Endoscopic procedures use flexible fibre-optic tubes, allowing direct vision and usually video imaging. The procedures are done under local anaesthetic and/or sedation, so are usually a day case procedure.
The patient must be fasted at least 6 hours. Local anaesthetic spray is used on the throat and sedation is some-times required. The endoscope is passed through the pharynx, into the oesophagus, stomach and duodenum. Diagnoses which may be made include oesophagitis, oesophageal candidiasis, Barrett’s oesophagus, carcinoma of the oesophagus or gastric carcinoma, and peptic ulcer disease. Mucosal biopsies can be made for histological diagnosis and testing may be done for the presence of H. pylori.
In upper GI bleeding, varices or a bleeding ulcer can be treated, e.g. by sclerotherapy, variceal banding, clips, glue, fibrin sealant (e.g. Beriplast) or laser photocoagulation. Upper GI endoscopy should be repeated 4–6 weeks after an endoscopic diagnosis of gastric ulcer has been made to repeat biopsies to exclude malignancy.
Complications of upper GI endoscopy include perforation (of oesophagus or stomach) and bleeding, but these are uncommon.

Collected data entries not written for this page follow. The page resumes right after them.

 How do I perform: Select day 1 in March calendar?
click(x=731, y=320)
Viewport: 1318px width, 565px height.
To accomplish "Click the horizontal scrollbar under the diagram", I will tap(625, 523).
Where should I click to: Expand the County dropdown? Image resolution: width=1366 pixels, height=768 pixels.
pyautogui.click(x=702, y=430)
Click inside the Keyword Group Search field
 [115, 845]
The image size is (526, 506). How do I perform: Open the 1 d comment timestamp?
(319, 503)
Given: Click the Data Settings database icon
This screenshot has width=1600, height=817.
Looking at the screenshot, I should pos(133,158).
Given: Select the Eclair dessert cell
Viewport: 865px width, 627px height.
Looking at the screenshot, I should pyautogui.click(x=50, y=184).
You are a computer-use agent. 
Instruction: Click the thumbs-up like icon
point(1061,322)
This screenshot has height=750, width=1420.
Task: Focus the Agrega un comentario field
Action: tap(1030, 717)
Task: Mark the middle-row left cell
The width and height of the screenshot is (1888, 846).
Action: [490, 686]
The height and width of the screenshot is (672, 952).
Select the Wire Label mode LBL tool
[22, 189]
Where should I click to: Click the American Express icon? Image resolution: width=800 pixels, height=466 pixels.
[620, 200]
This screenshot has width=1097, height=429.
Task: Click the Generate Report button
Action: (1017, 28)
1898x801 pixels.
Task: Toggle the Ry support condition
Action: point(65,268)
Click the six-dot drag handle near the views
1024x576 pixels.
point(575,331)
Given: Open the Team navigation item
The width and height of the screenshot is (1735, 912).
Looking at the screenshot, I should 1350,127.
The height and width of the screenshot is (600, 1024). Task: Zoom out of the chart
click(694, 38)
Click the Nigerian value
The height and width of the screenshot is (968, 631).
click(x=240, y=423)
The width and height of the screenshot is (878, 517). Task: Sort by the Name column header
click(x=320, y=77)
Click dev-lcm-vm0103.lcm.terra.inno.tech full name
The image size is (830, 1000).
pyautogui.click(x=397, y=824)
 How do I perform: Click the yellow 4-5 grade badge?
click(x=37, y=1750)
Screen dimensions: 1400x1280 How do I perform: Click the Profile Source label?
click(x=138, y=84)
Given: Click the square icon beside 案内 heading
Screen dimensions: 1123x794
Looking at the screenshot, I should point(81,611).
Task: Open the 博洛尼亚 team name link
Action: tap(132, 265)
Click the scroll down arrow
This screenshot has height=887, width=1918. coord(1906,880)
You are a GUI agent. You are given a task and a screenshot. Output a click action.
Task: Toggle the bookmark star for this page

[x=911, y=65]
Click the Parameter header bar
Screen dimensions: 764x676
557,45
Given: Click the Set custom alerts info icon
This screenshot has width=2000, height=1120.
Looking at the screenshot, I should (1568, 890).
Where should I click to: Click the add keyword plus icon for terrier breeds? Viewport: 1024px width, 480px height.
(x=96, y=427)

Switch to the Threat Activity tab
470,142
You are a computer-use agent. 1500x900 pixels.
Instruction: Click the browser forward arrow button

The patient has to have bowel preparation, which commences up to 2 days preprocedure with a low-residue diet, then clear fluids. Osmotic laxatives or large volumes of electrolyte solutions are then taken to clear the bowel 12 hours before the procedure (essentially causing watery, frequent diarrhoea).
Sedation and analgesia (usually with pethidine) is required. The instrument is passed via the anus and using air insufflation to view the bowel, passed around as far as the caecum and terminal ileum. In 20% of cases, due to insufficient preparation or patient intolerance, it is not possible to obtain good views as far as the terminal ileum.
Polyps can be biopsied or removed. Biopsies can also be taken in suspected inflammatory bowel disease.
Complications: Bowel preparation may cause dehydration, electrolyte or fluid imbalance particularly in the elderly, or those with cardiac or renal disease. Perforation and peritonitis occur approximately 1 in every 2000 examinations and is more likely if biopsy or polyp removal takes place. Polyp removal also carries a 1 in 200 risk of bleeding. Overall colonoscopy has a mortality of 1:100,000.
This is a generally well-tolerated procedure that requires only a phosphate enema to clear the lower part of the colon, it is inserted to 70 cm. All patients who have a barium enema, e.g. for possible malignancy, should have a sigmoidoscopy, as barium enemas can miss low lesions.
Haemorrhoids are best seen with a proctoscope, which is a shorter, larger diameter tube gently inserted while the patient strains down. It is gently withdrawn whilst the patient continues to strain down. Using a light source haemorrhoids can be directly visualised and can be treated, e.g. with banding or injection of sclerosant.